[Linux] Regular expressions

Nick Seidenman nicks@argate.net
Thu, 12 Oct 2000 21:53:52 -0400 (EDT)


On Thu, 12 Oct 2000, Nick Simicich wrote:

> At 06:58 AM 10/12/2000 -0400, Nick Seidenman wrote:
> >On Thu, 12 Oct 2000, Tim Jones wrote:
> >
> >> Regular expressions are also useful in Python 
> >> (see the 're', 'regex', 'regsub' modules), 
> >
> >Since Tim brought it up, the re module supports both perl and emacs
> >regular expression semantics.
> 
> Huh?  I thought that re module was perl, the regex module was emacs.  Heck,
> you just mentioned this to me.

Quite right.  I mispoke.  You use regex (which is only kept for backward
compatibility) for emacs-style regular expression semantics and re for
newer/better (perl-style and then some) expressions.
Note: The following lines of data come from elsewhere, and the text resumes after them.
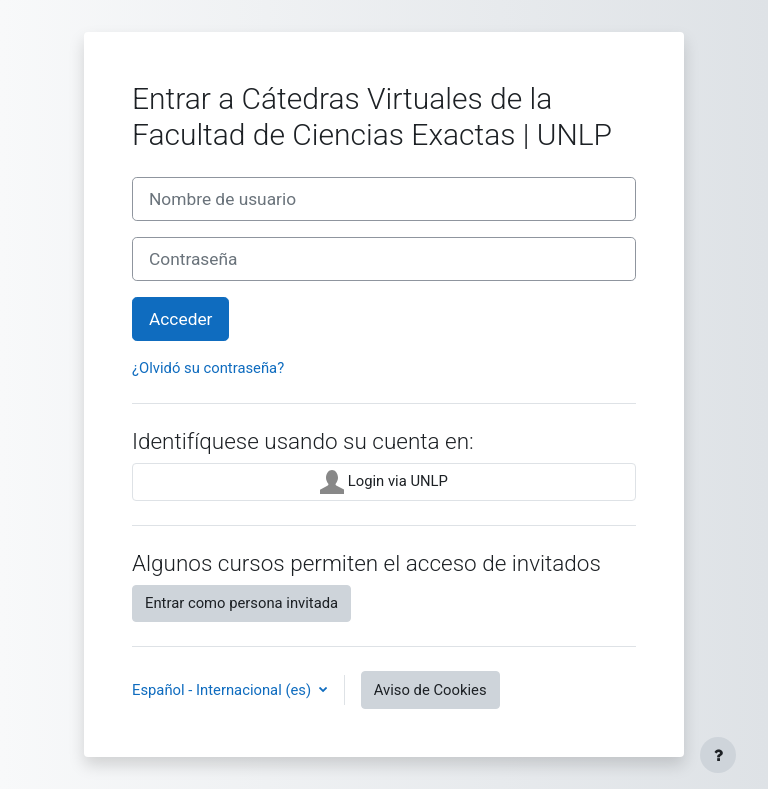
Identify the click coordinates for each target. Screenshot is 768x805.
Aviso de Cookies (430, 690)
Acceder (180, 319)
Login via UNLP (384, 482)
> Is r"\x" new syntax as well?  I see that the regex doc goes around the
> world telling you when a backslash escapes something and when it doesn't so
> you know when you have to double and when not, while the re doc just tells
> you to use r"\x".

Those are raw strings, denoted by an 'r' prefixing a quoted string.  It's
sort of like 'L' appended to a numeric (integer) literal to denote a
python long integer.  It is not peculiar to the re module; it's another
form of python string literal and thus can be used anywhere.  I believe
these showed up right around the same time as the re module, so it's
probably two or three years old now.